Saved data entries

────────────────────────────────────────

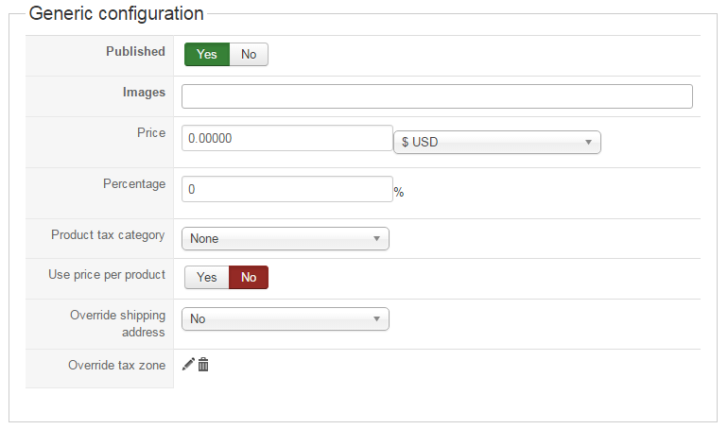The width and height of the screenshot is (728, 429).
Task: Focus the Price input field
Action: [x=286, y=138]
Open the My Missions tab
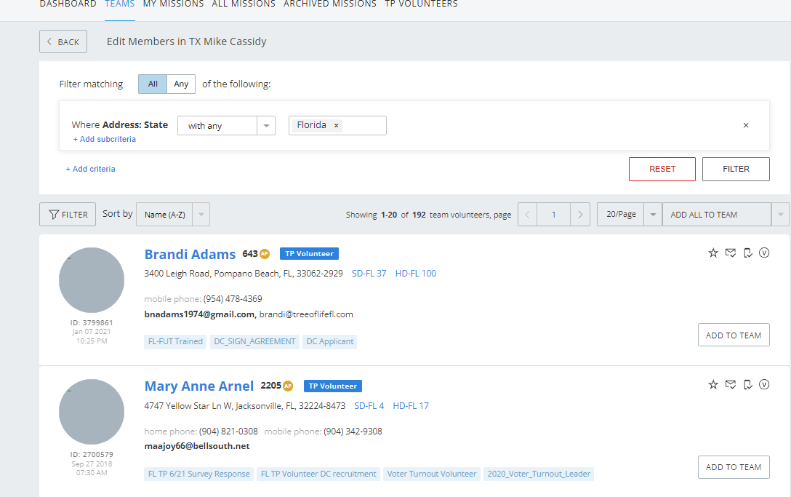 point(173,4)
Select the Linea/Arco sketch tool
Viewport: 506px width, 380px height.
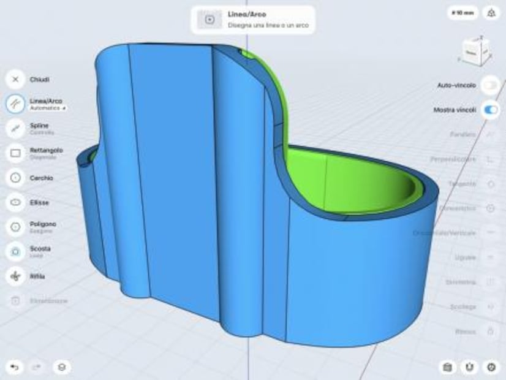(15, 103)
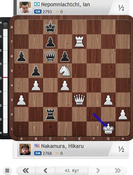The height and width of the screenshot is (175, 133).
Task: Open Nepomniachtchi, Ian player name
Action: tap(66, 5)
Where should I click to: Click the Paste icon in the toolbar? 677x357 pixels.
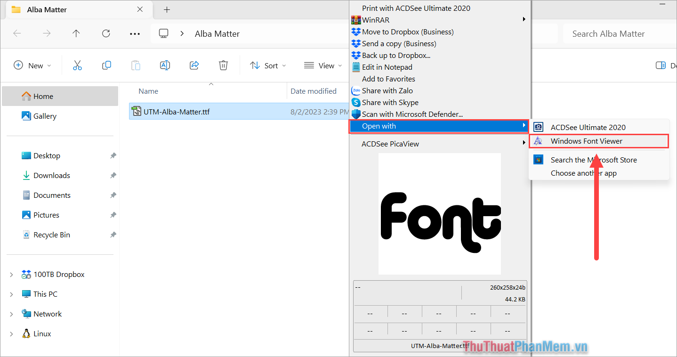tap(136, 65)
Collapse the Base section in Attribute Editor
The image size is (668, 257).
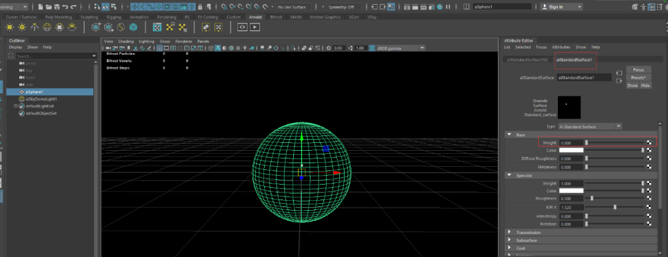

────────────────────────────────────────

### Exercise goal
Quote exactly, and only, the lines from the one containing "Open the My Missions tab" through the last line of the records above, both included; leave out any pictures.

### Solved exercise
Open the My Missions tab
 point(173,4)
Select the Linea/Arco sketch tool
Viewport: 506px width, 380px height.
(15, 103)
The height and width of the screenshot is (175, 133).
Task: Open Nepomniachtchi, Ian player name
Action: tap(66, 5)
Where should I click to: Click the Paste icon in the toolbar? 677x357 pixels.
tap(136, 65)
Collapse the Base section in Attribute Editor
The image size is (668, 257).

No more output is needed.